How The Happy Nomad Tour Rolls – Patience

How The Happy Nomad Tour Rolls

How The Happy Nomad Tour Rolls

Many people have asked me how I could just leave my job and seemingly travel perpetually. How can I afford it? How do you find places to stay for free all the time? How do you find places to volunteer? All questions I’ve received by email, and now I’m sharing the secrets in a series of posts about how The Happy Nomad Tour Rolls and what things are like behind the scenes.

Patience

Patience. It’s a trait I’ve never been blessed with and my lack of patience in many ways fueled my sarcasm in days past.

When you travel you can’t help but become more patient. Of course, it depends on what kind of traveling you do, but still, whether it’s luxury or low budget, you have to have more patience. While others see an 8 hour intercontinental flight as torture, I have no problem with 12 uncomfortable hour bus rides.

I think in many respects, people are afraid to be left alone with themselves. Numerous distractions give us comfort and allow us to hide in our own presence. While that should be a separate post in its own right, it gets at the heart at why many people dread traveling and the patience it requires – you might get bored at times and be forced to look within. And if you don’t get bored, you might face problems. How you react to those problems will also allow you to get a glimpse of yourself from within.

Odessa

While in Odessa, Ukraine I had two simple tasks that anyone in normal life would take for granted.

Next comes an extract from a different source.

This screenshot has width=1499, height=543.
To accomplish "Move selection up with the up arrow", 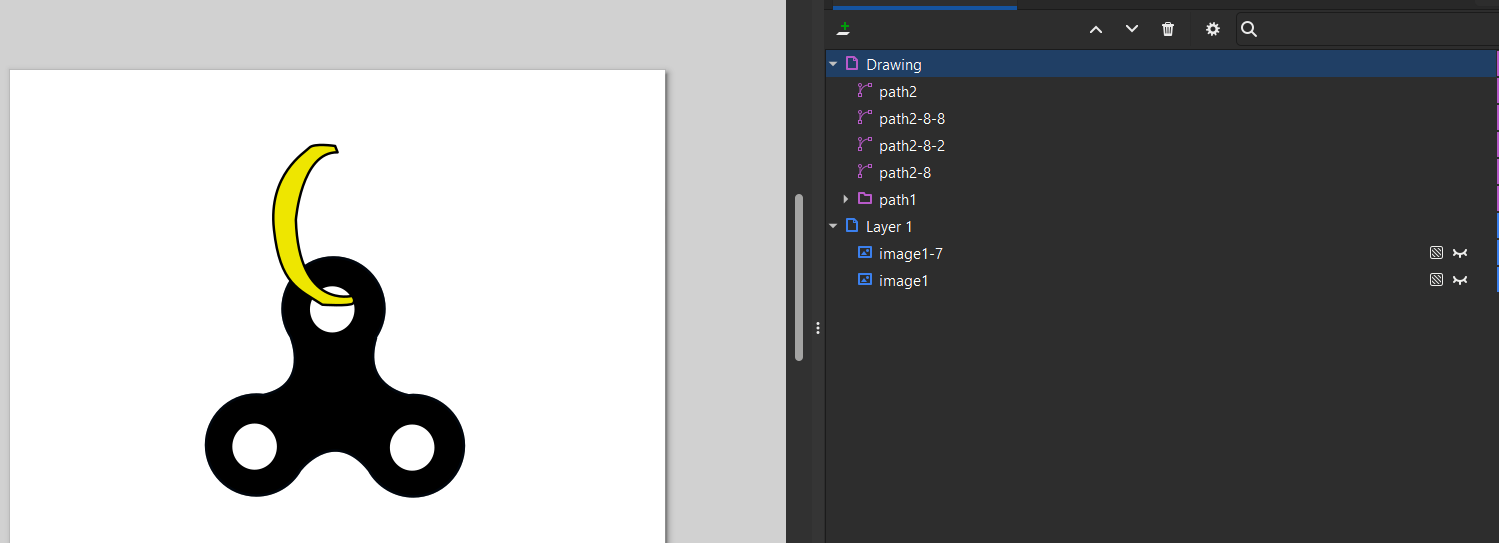I will (x=1096, y=29).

I wanted to buy a train ticket. I looked online a few days prior and saw there were plenty of seats available on the train I wanted, but I wasn’t sure which day I wanted to travel. When I finally picked a date I looked online again and there were no seats. In fact it seemed like there were no seats for many, many days. I knew it was tourist season, but something seemed wrong. I thought it would be best to go to the train station and find out.

I entered the Odessa train station and found a sign in English. It didn’t help much. The booths all had different purposes and none had anything written in English. I first stood in the line for internet ticket pickup. I didn’t realize until I got to the window. I typed exactly what I wanted and Google Translated it to Russian. The lady read it, shook her head, and said “Internet.” Ok. 15 minutes lost.

A guy picking up his ticket took me aside and pointed upstairs. He said to buy my ticket there. I held the same message up to the window after waiting 30 minutes and she just said “niet” and went back to typing on her computer. I didn’t leave as I didn’t know where to go. She could have pointed, she could have said “Kassa” and then held up a number with her hands to instruct me which booth to go to, etc. She could have made a tiny effort to help.

Odessa Train Station

Odessa Train Station

It turned out I was in the line to buy international train tickets. I don’t blame the guy for pointing me in this direction. But yes, since I was traveling domestically to Kiev it didn’t help.

I went downstairs to the information desk. The guy spoke a bit of English and told me Kassa 5. I went there and no one was sitting at that booth. So I stood in line for the next closest one. 30 minutes later, the lady said she couldn’t help me. She pointed in another direction. I found a first class waiting lounge. I entered and there were booths in there too. Finally I found someone who could help me. I showed her my phone and a second later she told me that only the ridiculously expensive first class tickets were available.

After about two hours, lots of waiting, adults much older than me cutting in line and offering excuses like they knew the person in front of me like a child, I left empty handed. I bought a bus ticket online and that was that.

One problem. I needed to print out the voucher for the bus ticket and trade it in for my bus ticket at the station the day of travel. I didn’t find any internet cafes or print/copy places in Odessa. The following day I set out to print out this ticket. Odessa is a tourist city with very few hotels. It’s more common for people to rent apartments, so the facilities you might expect in a hotel were missing. My plan was to find a hotel and print it out in their business center.

I couldn’t find anything and started asking around in souvenir shops since most of the vendors in those offices spoke English. I ended up making a wrong turn and finding a four-star business hotel. I walked in, asked the receptionist if I could pay to print out a paper, and she said I could. Each page cost 1 Ukrainian Hryvnia, or $0.12.

The Business Hotel

The Business Hotel

Having found the equivalent of a goldmine after so much searching, I splurged and printed my boarding pass for my flight in a week as well. The receptionist was incredibly nice and again, after about two hours of walking around, I was able to print out what I needed.

I share this story to show the realities of traveling sometimes. For one reason or another, things are often more difficult than we’re used to. In some cases it can be much easier, but the things that are harder will leave a much bigger impression on you.

Patience is required and it can be a tough pill to swallow. Though my patience level is infinitely higher than it used to be, waiting in line still sometimes makes me anxious. I don’t know why. If there is a number queue system, I am fine. So patience is still very much a work in progress for me.

Considering where I came from, though, I couldn’t be happier with how much progress I’ve made. Traveling forces you to grow, and forces you to forgo the distractions and deal with what you need to deal with in order to grow.